(読解用の文章):
----

その点の曖昧さが私には良く理解できませんでした。
サント監督作品はその曖昧さこそがいいのかも知れないけれど・・・。不確かな、陳腐な言い方ですが“ガラス細工”のような、そんな不安定な少年たちの心なんて、わかるようでわからないのですもの・・・ね。
そしてその不確かさ、(実は心の奥にある)罪の意識とこのまま逃げ続けたいという思いとの葛藤こそ、サント監督が描きたかった姿なのではないかとも思えるから。
女の子が二人でてきますが、一人は性欲を満たす相手にはなり得てもただアレックスを精神的に摩耗させるだけ・・・、もう一人は性の対象からは逸脱しているけれどアレックスを時々“こちら側の世界”に引き戻してくれる女の子。
サント監督の描く女の子って、いつも存在が何となく薄くって、人物設定にも監督の厳しさ?冷たさ?を感じてしまいますが、本作のメイシーについてはちょっとばかし心ニクイ台詞もあったかな・・・。

ラストは何の解決も示されていないけれど、(先述したことを踏まえれば)それはそれで素敵。
あぁ、だからやっぱり寄り添って描いていくこと自体に意味があったのでしょうね・・・サント監督の世界では道義的に何かを説くなんてこと、不要なことなのでしょうね。
アレックスが彼なりに決着をつけるのはスクリーンがエンドロールを流し終えてから後のことなのでしょう、きっと・・・。
・・・って、鑑賞後の私の心も不安定に揺れてます、まとまりが無くってすみません。
さてさて

久々にこのビールを飲みたくなって、会社帰りに買い求めました。

ヒューガルデン<禁断の果実> アルコール度数は高めの8・5です。仄かに苦甘い、コクと香のビールです。
苦甘いビールは飲めても、この映画のような苦甘い青春の頃にはもう戻れませんね。
何処となく、謎と含みと余韻のあるレビューですね。
私的にはやっぱり『グッドウィル』があり、そこに近年の衝撃作『エレファント』があって・・
と言うのがワタシのガスヴァン評ですかね。
ま、撮影監督があのしとなので、そこは興味津々だけど・・
『ツォツィ』とかに通じる作品観なんかが、あるのでしょうかねぇ(・ω・)
>謎と含みと余韻のあるレビュー
というより、自分の中の謎だらけで“方向性”も“完結性”もない、あと味の悪いレヴューでした、すみません。
段々自分でも何をどう表現したいのかが分からなくなってきました。
もしTiM3さんが(DVDでも)ご鑑賞される機会がございましたら、明快なご見解をお示し頂きたく思います。
>『グッドウィル』があり、そこに近年の衝撃作『エレファント』が
私的には、(ネット上ではさほど評判が良くなかったものの)『ラストデイズ』もとても好きです。
>『ツォツィ』とかに通じる作品観
私的には『ツォツィ』を想起することはなかったです。

----

(対象の一覧):
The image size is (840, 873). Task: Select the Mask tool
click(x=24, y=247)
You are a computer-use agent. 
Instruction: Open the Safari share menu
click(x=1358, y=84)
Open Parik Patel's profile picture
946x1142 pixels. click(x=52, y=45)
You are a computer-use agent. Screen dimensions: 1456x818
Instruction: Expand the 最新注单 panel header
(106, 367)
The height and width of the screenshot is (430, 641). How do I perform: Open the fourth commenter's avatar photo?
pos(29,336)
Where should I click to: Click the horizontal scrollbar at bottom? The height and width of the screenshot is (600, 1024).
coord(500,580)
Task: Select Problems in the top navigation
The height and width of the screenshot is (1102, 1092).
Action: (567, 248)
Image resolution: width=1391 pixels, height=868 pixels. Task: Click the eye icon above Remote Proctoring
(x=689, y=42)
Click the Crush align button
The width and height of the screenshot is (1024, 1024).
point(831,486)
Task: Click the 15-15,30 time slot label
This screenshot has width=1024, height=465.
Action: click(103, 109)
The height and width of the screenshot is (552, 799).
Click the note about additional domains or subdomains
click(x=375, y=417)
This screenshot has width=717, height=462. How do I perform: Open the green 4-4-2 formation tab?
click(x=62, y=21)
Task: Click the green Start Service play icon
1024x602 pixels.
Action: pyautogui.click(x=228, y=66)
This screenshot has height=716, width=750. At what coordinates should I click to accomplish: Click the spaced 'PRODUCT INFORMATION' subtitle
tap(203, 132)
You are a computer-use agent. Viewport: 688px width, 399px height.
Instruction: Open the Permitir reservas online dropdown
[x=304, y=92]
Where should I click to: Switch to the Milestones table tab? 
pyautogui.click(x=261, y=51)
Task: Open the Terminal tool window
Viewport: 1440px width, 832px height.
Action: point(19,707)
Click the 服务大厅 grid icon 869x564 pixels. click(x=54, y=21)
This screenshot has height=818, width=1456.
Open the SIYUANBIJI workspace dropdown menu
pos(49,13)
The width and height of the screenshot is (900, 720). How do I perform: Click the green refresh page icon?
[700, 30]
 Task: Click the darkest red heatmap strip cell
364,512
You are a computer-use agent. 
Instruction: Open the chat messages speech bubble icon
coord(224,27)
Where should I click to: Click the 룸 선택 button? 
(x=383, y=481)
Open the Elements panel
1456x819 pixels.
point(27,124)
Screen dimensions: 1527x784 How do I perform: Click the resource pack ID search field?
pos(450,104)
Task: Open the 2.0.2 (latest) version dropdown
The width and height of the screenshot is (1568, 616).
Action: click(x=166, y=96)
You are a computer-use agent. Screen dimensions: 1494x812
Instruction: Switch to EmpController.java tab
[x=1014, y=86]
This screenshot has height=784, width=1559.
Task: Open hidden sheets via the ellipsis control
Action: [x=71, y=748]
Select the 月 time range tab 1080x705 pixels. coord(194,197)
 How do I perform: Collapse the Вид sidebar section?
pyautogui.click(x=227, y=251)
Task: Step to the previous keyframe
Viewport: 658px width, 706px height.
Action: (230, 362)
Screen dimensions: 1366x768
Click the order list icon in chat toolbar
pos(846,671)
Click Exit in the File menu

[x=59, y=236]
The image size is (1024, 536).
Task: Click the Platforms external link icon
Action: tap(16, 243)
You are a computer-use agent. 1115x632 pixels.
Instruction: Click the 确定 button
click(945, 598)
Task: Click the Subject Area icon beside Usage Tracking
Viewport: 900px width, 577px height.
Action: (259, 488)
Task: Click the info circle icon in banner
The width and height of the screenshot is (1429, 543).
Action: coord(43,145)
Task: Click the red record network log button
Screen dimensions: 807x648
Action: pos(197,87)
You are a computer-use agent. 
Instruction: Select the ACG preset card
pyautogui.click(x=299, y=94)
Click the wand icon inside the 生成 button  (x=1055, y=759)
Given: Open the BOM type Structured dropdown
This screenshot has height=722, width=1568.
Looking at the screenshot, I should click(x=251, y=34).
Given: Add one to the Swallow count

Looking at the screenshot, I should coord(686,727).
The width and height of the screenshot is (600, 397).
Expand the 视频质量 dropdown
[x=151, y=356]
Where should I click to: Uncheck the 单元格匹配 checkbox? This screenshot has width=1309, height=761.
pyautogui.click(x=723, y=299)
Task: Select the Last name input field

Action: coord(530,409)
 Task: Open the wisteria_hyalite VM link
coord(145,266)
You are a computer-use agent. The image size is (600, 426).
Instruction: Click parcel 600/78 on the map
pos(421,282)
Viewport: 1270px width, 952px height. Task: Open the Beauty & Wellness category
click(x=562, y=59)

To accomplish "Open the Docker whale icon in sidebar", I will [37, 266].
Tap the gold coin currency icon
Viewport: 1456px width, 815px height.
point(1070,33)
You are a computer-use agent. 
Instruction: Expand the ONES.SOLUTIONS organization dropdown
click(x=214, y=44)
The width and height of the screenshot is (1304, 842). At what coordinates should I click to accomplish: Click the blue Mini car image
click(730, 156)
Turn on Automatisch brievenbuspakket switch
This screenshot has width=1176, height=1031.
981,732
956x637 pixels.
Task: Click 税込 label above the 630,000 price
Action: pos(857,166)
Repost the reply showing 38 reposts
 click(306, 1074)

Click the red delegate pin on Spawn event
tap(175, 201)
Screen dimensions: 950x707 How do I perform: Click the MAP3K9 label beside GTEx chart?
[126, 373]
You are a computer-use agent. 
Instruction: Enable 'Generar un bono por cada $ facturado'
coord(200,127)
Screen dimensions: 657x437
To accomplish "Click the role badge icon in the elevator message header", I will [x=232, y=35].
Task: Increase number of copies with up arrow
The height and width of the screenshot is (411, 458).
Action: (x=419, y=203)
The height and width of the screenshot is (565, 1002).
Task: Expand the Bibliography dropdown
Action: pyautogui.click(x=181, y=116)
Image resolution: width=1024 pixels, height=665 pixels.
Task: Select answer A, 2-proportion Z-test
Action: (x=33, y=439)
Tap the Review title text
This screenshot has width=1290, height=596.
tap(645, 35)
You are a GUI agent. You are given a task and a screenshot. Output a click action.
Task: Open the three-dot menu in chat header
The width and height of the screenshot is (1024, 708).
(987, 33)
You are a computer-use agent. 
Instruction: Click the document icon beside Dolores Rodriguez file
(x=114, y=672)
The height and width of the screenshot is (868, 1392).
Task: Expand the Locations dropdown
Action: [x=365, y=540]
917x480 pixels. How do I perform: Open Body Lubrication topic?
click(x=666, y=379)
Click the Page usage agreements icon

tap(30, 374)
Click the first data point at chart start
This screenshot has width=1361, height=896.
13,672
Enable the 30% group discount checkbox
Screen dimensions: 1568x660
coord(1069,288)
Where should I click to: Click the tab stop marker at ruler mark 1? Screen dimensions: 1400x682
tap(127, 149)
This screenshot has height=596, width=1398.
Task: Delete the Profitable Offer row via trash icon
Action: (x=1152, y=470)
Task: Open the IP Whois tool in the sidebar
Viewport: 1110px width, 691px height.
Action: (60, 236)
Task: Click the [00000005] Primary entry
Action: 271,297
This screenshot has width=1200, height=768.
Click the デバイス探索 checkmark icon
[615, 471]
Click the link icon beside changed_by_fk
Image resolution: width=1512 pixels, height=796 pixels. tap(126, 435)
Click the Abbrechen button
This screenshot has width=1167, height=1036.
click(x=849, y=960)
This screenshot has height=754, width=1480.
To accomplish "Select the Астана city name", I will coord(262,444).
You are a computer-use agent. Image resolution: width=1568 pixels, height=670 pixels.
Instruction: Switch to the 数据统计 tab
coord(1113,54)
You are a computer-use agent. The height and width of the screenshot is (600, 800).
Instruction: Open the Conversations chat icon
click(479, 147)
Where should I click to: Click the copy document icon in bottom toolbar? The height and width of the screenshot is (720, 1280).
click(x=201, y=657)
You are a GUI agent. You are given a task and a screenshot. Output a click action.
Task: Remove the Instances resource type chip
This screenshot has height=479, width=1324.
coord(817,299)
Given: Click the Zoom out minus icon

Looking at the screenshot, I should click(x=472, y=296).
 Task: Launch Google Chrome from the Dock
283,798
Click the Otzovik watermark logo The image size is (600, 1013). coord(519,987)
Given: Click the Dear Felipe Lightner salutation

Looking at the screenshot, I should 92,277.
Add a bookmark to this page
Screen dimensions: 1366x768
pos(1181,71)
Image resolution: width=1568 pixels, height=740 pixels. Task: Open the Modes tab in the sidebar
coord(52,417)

----

(作業内容):
[1] 一覧から、文字列「Expand」を含む行をすべて集めてください。
[2] 上に示した映画の感想とコメントの文章を、最後の文の後から続けて書いてください。

(出力結果):
[1]
Instruction: Expand the 最新注单 panel header
Expand the 视频质量 dropdown
Instruction: Expand the ONES.SOLUTIONS organization dropdown
Task: Expand the Bibliography dropdown
Task: Expand the Locations dropdown

[2]
故意か否かの違いは大きいかもしれませんが、アレックス君には「慟哭」というものが見られませんでした。ツォツィのような「貧困+肉親からの愛情の欠如+劣悪な環境」という設定でない分、アレックス君の方がむしろ闇が深いのかもしれません。
戻れないと思ったら、
戻れなくなるので……
てなことを考えて今日もフラフラ、
ウロウロしますよ!!
戻れないけれど、戻れないのがいいのでしょうね。うん・・・、戻らない方がいいってことありませんか?
フラフラウロウロ??の結果を、また貴ブログで楽しみにしています。
イマヒトツって感じだったのでしょうか?
私はもうただ映像の浮遊感やら、きらめきにココロつかまれての、お気に入り印となりました。
『エレファント』、『ラストデイズ』のそれぞれを思い出しましたが、それらよりもガスのまなざしの優しさは感じられ。
メイシーちゃんの存在もよかったですよねぇ。
私はアレックスがどこかに電話をしたという事実が母の問いかけで明らかになった時に一縷の希望を感じたのでした。
ヒューガルデン大好きですー。
強く引っ張られる感じがこれまで程には感じられなかったかな・・・というところです。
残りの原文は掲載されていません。